Andere verwenden ätherische Öle als Salbe auf der Brust, als Nasenspülung, als Dämpfe zum Einatmen, als Säfte und in anderen Formen. Unserer Fantasie sind da keine Grenzen gesetzt. Aber unsere Asthmatiker sind auf den Bronchien sehr empfindlich, sehr leicht reizbar. Ätherische Öle sind da wunderbar geeignet, Reizhusten zu verursachen (den wir ja nun eigentlich verhindern oder heilen wollten). Unter Umständen führen die ätherischen Öle sogar zu mehr Atembeschwerden. Häufig angewandt führen die ätherischen Öle zu häufigem Reiz der Schleimhaut mit Verstärkung der Entzündung und dann auch noch vermehrter Schleimproduktion. Dann haben wir das Gegenteil von dem erreicht, was wir wollten. Wir können also auch nicht alle Patienten mit Husten einfach über einen Kamm scheren und nach Schema F mit allem, was vorhanden ist, behandeln. Vorsicht und Eingehen auf die Situation jedes Einzelnen ist nötig. Dazu muss ich ihn natürlich auch kennen, was in der Apotheke kaum der Fall sein dürfte, schon beim Arzt nicht immer.
Da stellt sich mir schon wieder eine Frage: Heisst, ich habe Husten, immer gleich, dass ich handeln muss und irgendwelche Massnahmen einleiten muss?
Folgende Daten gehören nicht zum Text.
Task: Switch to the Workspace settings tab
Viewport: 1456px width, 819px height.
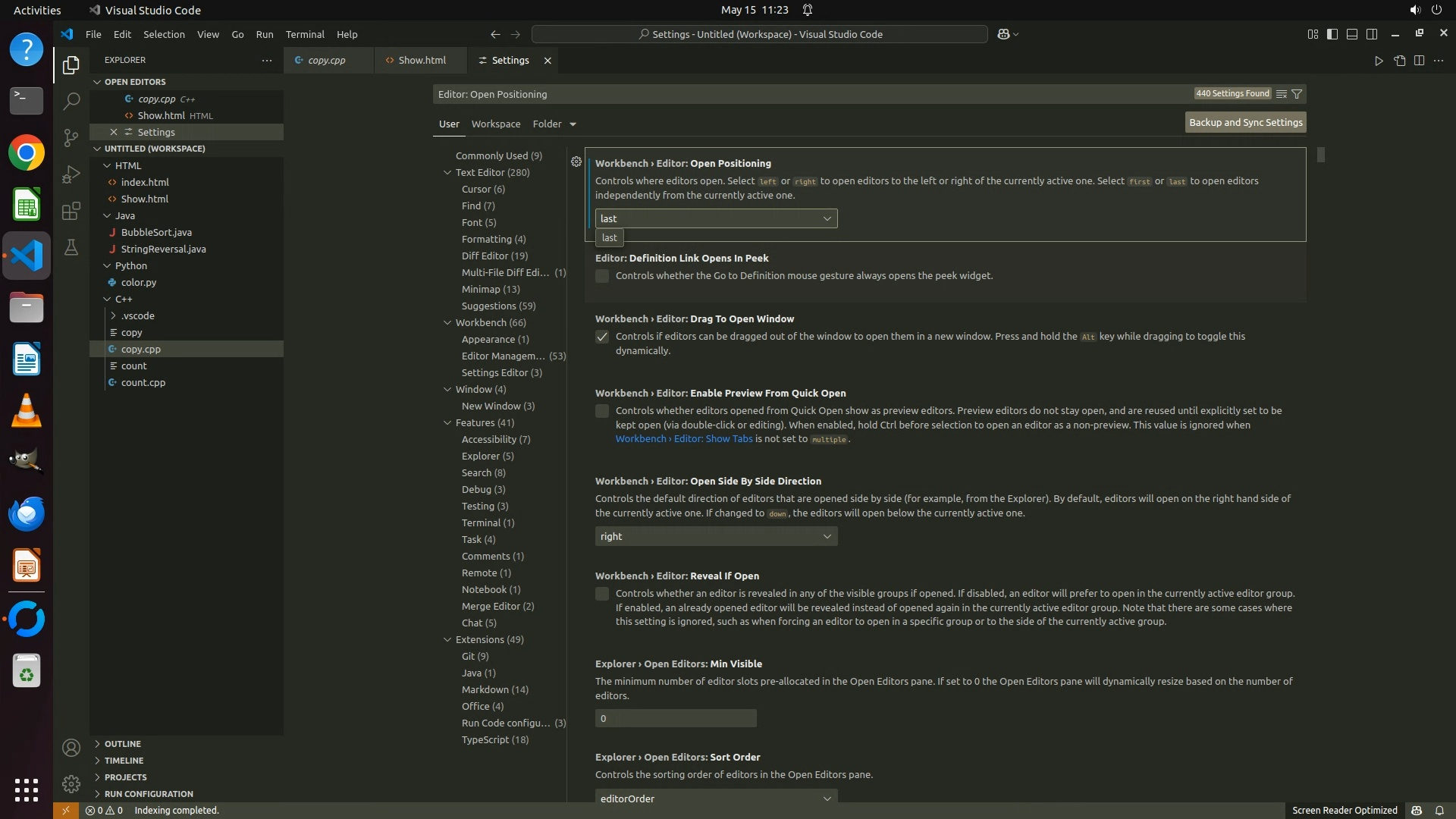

Das reicht von viel trinken über gewisse Bonbons lutschen, Wickeln, Säften ... Wieder, der Fantasie sind da keine Grenzen gesetzt. Wäre es denkbar, dass wir einfach unserem Immunsystem vertrauen und abwarten, ob es das nicht völlig alleine schafft? Bei Menschen mit den „gesunden Genen“ (siehe oben) wird das in 80 bis 90 % der Erkrankungen funktionieren. Bei Menschen mit Asthma oder chronischer Bronchitis kann das in vielen Fällen anders sein, aber auch nicht immer.
Bei Asthmatikern kennen wir einen trockenen Reizhusten, sehr oft bei inhalativen Reizen. Eine sinnvolle Massnahme wäre, die Entzündung mit medikamentöser Behandlung zu dämpfen. Dann lässt der Husten oft mehr oder weniger gut nach. Aber beim Asthma denken wir an Atemnot. Husten als Zeichen von Asthma? Unbekannt.
(Ich habe Ihnen nun eigene Ansichten dargestellt. Bitte glauben Sie die auch nicht! Auch meine Ansichten sind nicht des Wissens letzter Schluss. Ich habe mehr Fragen als Antworten und leider haben wir Menschen noch viel weniger Lösungen als Antworten (auch wenn wir natürlich pausenlos damit beschäftigt sind, Anderen zu erklären, wie gut wir deren Probleme lösen). Aber wir tun, was wir können und versuchen, Ihnen zu helfen, wo wir können. Sich gegenseitig verstehen, ist eine Kunst. Realitätsnahe von unrealistischen Informationen zu unterscheiden ist fast unmöglich. Wir glauben einfach fast alles.)